_Extract to read_
- Opening Delimiter -

When I buy a stock, I generally approach it as if it were going to be in my portfolio forever. That is, I buy stocks because I see long-tailed growth catalysts and because I hope to compound my returns over a period of decades as my thesis plays out.

Unfortunately, it doesn't always work out. While I have several stocks that have been a part of my portfolio since I first started investing, the reality is that I do sell stocks from time to time when the original reasons for buying them no longer apply.

One stock in my portfolio that falls into this category is investment banking giant Goldman Sachs (GS 1.79%). Here's why I bought shares of Goldman in the first place, what went wrong, and why I've decided to sell my shares and move on.

Why I bought shares of Goldman Sachs

I started building a position in Goldman shortly after the initial COVID-19 plunge in the market and added to my position in 2021. And while I'm a fan of Goldman's core business -- there's no stronger name in investment banking -- I bought the stock for a very specific reason.

At the time, Goldman's CEO, David Solomon, was all-in on consumer banking. The Marcus savings and loan platform was successful, and just a few months before I bought shares, Goldman and Apple teamed up to offer the Apple Card, which had a highly successful launch. Plus, Solomon had mentioned several other areas of consumer banking he wanted Goldman to pursue, such as mortgages, checking accounts, and insurance products. Goldman also partnered with Apple on a high-yield savings product that attracted billions in consumer deposits.

- Closing Delimiter -

(Stored data)

- Opening Delimiter -

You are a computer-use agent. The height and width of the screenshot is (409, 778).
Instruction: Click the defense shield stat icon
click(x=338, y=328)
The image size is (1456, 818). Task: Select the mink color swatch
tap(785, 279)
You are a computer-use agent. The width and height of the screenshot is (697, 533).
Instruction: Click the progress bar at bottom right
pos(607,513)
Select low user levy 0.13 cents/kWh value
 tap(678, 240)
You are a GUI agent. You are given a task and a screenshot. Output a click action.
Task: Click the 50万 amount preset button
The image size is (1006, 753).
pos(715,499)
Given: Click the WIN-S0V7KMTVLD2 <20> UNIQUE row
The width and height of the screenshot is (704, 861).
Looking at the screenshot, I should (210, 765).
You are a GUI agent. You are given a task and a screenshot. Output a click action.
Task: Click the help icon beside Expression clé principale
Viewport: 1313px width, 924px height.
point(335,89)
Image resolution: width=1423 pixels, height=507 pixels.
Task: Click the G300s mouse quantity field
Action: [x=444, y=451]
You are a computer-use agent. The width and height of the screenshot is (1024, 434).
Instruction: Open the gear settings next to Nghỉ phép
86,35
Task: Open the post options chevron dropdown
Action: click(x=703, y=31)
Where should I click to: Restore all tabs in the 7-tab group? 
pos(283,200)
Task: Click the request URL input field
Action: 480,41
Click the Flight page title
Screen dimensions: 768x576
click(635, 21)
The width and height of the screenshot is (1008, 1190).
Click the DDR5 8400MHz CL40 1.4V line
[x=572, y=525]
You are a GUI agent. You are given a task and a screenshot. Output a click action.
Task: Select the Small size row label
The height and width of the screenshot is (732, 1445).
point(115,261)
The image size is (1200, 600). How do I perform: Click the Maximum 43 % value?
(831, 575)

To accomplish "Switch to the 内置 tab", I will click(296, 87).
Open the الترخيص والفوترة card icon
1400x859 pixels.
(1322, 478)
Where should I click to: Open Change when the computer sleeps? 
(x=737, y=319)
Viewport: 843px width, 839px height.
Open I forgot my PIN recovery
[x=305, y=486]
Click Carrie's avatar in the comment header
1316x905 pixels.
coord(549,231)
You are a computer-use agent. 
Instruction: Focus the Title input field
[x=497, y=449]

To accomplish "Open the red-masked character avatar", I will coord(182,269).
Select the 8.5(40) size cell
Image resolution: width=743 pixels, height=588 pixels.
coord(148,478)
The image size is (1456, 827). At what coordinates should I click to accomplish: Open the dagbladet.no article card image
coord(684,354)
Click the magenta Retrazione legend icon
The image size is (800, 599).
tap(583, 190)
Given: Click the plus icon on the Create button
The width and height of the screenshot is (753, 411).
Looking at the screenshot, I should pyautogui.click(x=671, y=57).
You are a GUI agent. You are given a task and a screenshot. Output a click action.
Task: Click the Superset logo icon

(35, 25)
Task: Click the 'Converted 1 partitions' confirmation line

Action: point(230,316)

- Closing Delimiter -

_Exercises_
1) Turn the paragraph of the Goldman Sachs article that begins "At the time, Goldman's CEO" into a short bulleted list that keeps its main facts.
2) Reproduce word for word the stretch of the Goldman Sachs article from "Unfortunately, it doesn't" through "very specific reason.".
The records are separate material with no connection to the Goldman Sachs article.

_Solution set_
1)
- CEO David Solomon was all-in on consumer banking.
- The Marcus savings and loan platform was successful.
- A few months before the writer bought shares, Goldman and Apple teamed up to offer the Apple Card, which had a highly successful launch.
- Solomon mentioned other consumer banking areas he wanted Goldman to pursue: mortgages, checking accounts, and insurance products.
- Goldman also partnered with Apple on a high-yield savings product that attracted billions in consumer deposits.

2)
Unfortunately, it doesn't always work out. While I have several stocks that have been a part of my portfolio since I first started investing, the reality is that I do sell stocks from time to time when the original reasons for buying them no longer apply.

One stock in my portfolio that falls into this category is investment banking giant Goldman Sachs (GS 1.79%). Here's why I bought shares of Goldman in the first place, what went wrong, and why I've decided to sell my shares and move on.

Why I bought shares of Goldman Sachs

I started building a position in Goldman shortly after the initial COVID-19 plunge in the market and added to my position in 2021. And while I'm a fan of Goldman's core business -- there's no stronger name in investment banking -- I bought the stock for a very specific reason.